4 Teaching Tips for Helping Students Grasp Hard Material

Helping Students Grasp Hard Material

Sometimes students struggle even after we’ve used our best instructional practices and strategies during a lesson. It is important to have a plan in place while lesson planning to address what to do with students who do not show proficiency and for those students who master concepts quickly. These tips can help to support struggling students to grasp challenging concepts.
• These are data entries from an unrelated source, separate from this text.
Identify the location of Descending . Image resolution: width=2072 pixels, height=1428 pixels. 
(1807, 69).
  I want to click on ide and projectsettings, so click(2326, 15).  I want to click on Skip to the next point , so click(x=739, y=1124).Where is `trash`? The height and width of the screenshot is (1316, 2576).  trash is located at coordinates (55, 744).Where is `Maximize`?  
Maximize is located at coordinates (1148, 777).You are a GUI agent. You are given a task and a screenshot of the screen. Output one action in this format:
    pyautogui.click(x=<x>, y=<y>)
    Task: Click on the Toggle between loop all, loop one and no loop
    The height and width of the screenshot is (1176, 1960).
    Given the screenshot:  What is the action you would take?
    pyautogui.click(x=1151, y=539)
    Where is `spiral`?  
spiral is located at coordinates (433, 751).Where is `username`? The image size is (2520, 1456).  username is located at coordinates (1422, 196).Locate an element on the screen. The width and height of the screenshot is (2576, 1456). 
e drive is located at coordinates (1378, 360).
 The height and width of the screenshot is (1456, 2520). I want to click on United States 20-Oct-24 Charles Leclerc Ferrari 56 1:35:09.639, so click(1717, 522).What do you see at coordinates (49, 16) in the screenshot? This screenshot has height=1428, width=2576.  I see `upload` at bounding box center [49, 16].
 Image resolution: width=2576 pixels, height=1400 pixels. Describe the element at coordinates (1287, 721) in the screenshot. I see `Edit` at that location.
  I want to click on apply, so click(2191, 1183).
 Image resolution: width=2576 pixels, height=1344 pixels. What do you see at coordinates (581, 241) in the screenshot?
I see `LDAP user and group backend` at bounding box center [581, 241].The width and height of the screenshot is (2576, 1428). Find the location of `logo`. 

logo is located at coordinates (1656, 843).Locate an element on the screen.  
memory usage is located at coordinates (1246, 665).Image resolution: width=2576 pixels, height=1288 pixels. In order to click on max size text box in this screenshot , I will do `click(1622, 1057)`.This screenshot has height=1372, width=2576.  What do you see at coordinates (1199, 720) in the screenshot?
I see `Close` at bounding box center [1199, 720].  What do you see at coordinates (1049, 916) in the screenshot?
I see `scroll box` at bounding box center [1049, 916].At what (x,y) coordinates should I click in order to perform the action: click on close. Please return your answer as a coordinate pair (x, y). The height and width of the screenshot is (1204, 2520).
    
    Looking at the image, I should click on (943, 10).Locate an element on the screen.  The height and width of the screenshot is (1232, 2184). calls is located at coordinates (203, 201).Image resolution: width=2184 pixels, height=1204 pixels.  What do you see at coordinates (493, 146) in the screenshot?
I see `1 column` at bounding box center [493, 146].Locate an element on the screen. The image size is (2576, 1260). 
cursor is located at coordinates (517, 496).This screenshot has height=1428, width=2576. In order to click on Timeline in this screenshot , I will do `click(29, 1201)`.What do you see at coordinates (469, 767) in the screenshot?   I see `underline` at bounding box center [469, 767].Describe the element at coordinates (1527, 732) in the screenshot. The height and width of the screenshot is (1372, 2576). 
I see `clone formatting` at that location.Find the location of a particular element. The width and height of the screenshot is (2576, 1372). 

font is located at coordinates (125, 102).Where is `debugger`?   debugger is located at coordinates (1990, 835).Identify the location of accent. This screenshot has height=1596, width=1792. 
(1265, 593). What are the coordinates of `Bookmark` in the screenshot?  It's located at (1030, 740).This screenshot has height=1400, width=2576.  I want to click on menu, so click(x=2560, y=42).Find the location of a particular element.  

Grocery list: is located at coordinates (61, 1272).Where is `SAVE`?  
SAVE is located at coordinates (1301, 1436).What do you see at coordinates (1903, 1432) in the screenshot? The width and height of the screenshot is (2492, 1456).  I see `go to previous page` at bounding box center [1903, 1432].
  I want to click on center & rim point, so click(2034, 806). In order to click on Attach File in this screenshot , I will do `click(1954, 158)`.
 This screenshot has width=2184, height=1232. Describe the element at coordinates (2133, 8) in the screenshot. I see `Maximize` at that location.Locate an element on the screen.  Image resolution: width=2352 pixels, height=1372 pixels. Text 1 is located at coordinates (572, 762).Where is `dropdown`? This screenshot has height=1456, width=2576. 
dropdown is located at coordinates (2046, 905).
  1. Peer Review with a Buddy

Sometimes hearing the content explained in “kid talk” can help to close the gap of understanding. This strategy also helps the student teacher to solidify their knowledge as they explain it to their peers. One great strategy is to take notes from the lesson and have students summarize them into fewer than 25 words, highlighting key points. As they work with the information again, they are using critical thinking skills to synthesize the concepts. Students can work together to create review questions for another group and include the answer on the backside. When they’ve created their review questions, they trade with another group. With this strategy, students can quiz each other, and students who are struggling with concepts can feel more confident in providing answers for what they know and having support to answer questions they don’t know.

  1. Team Teach

Work together with your team of teachers to collect data on material that groups of students often struggle with. Create a plan on what to do for students who are struggling ahead of time, so you’ll have a proactive approach. Decide who has the best strategy for teaching the concepts, and group struggling students in an intervention group with them. The students who showed proficiency can be grouped together with another teacher on your team for an enrichment lesson to extend their learning. Come back together as a team to review student progress after reteaching the skills, to move students who have become proficient out of the reteach group, and focus on students who are still struggling.

  1. Video Recordings

Use the power of technology to assist your students. Record yourself delivering lessons with challenging material so students can rewatch the lesson as many times as needed and pause to clarify any confusing concepts. Students will be able to access these at home for additional practice or assistance with homework as well. You can provide a guided approach for students to complete graphic organizers to process information while watching the lesson by making connections to what they already know.

  1. Chunk Material into A Learning Progression

This useful strategy chunks material into smaller pieces and outlines essential skills. At the start of a unit, list out individual learning targets for a series of lessons to prioritize what students should know and be able to do. Use this checklist to guide instruction and check in with students after each lesson. Students who show proficiency are ready to move on to the next skill, and students who have not shown proficiency in a skill will need an intervention. Using a learning progression will help to highlight where students’ misconceptions or mistakes occur. Conference with students individually to help make them accountable for their learning. Students can help to clarify what their misconceptions are or which concepts they need more practice with. Student conferences are a great way for students to set goals and reflect on their learning.